Im struggling with a similar task and just cant make ov9281 triggering to work at all…

Hi Liron,

I forget which example code I used, but just use any one where arducam_capture() retrieves the frame. Once you’ve got that working, add arducam_set_mode(camera_instance, 16); to change the camera mode to one of the externally triggered ones. Once you’ve done that, arducam_capture() should start returning only after a sync pulse is received by the camera (or it times out).

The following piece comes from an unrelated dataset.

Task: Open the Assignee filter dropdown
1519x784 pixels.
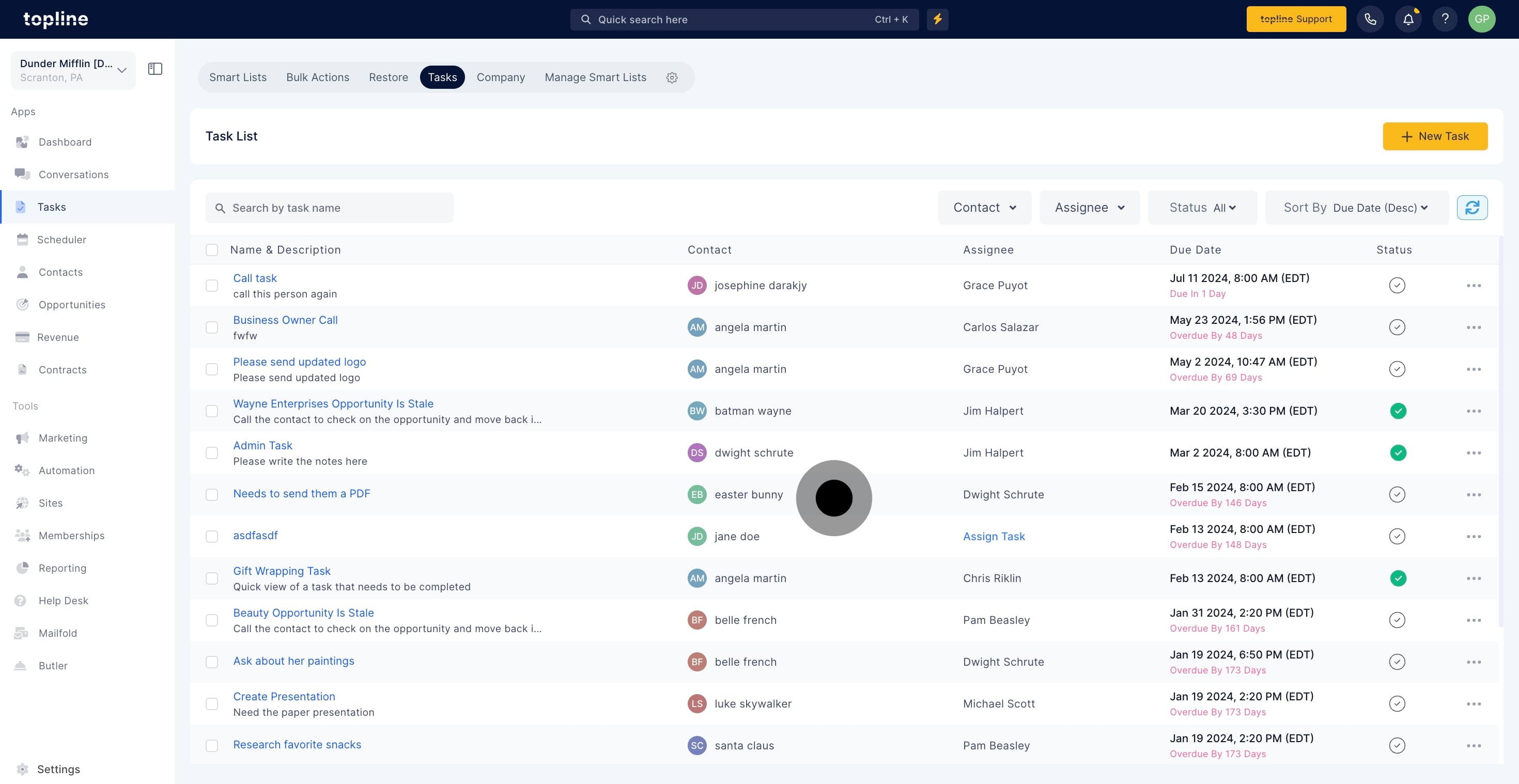Action: (x=1089, y=208)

Here’s a list of all the camera modes:

mode: 0, width: 1280, height: 800, pixelformat: GREY, desc: Used for ov9281 1lane raw8
mode: 1, width: 1280, height: 720, pixelformat: GREY, desc: Used for ov9281 1lane raw8
mode: 2, width: 640, height: 400, pixelformat: GREY, desc: Used for ov9281 1lane raw8
mode: 3, width: 320, height: 200, pixelformat: GREY, desc: Used for ov9281 1lane raw8
mode: 4, width: 160, height: 100, pixelformat: GREY, desc: Used for ov9281 1lane raw8
mode: 5, width: 1280, height: 800, pixelformat: GREY, desc: Used for ov9281 2lanes raw8
mode: 6, width: 1280, height: 800, pixelformat: Y10P, desc: Used for ov9281 2lanes raw10
mode: 7, width: 2560, height: 800, pixelformat: Y10P, desc: Used for synchronized stereo camera HAT 1280x8002
mode: 8, width: 2560, height: 720, pixelformat: Y10P, desc: Used for synchronized stereo camera HAT 2560x720
2
mode: 9, width: 1280, height: 400, pixelformat: Y10P, desc: Used for synchronized stereo camera HAT 640x4802
mode: 10, width: 640, height: 200, pixelformat: Y10P, desc: Used for synchronized stereo camera HAT 320x200
2
mode: 11, width: 320, height: 100, pixelformat: Y10P, desc: Used for synchronized stereo camera HAT 160x100*2
mode: 12, width: 1280, height: 800, pixelformat: GREY, desc: Used for ov9281 1lane raw8 1280x800 external trigger mode
mode: 13, width: 1280, height: 720, pixelformat: GREY, desc: Used for ov9281 1lane raw8 1280x720 external trigger mode
mode: 14, width: 640, height: 400, pixelformat: GREY, desc: Used for ov9281 1lane raw8 640x400 external trigger mode
mode: 15, width: 320, height: 200, pixelformat: GREY, desc: Used for ov9281 1lane raw8 320x200 external trigger mode
mode: 16, width: 1280, height: 800, pixelformat: GREY, desc: Used for ov9281 2lanes raw8 1280x800 external trigger mode
mode: 17, width: 1280, height: 800, pixelformat: Y10P, desc: Used for ov9281 2lanes raw10 1280x800 external trigger mode
mode: 18, width: 1280, height: 720, pixelformat: GREY, desc: Used for ov9281 2lanes raw8 1280x720 external trigger mode
mode: 19, width: 640, height: 400, pixelformat: GREY, desc: Used for ov9281 2lanes raw8 640x400 external trigger mode
mode: 20, width: 320, height: 200, pixelformat: GREY, desc: Used for ov9281 2lanes raw8 320x200 external trigger mode

To save a video file, I ended up using opencv’s video writer. To covert the frame buffer that arducam returns to a mat you can use the following line:

Mat temp = Mat(cv::Size(camera_width, camera_height), CV_8UC1, frame_buffer->data);

Note that this doesn’t actually allocate new memory, it just creates a mat that refers to the existing data.

One other trick I used was to save 600 or more frame buffers to ram, then write them when I was done recording. (Each frame buffer is about 1MB).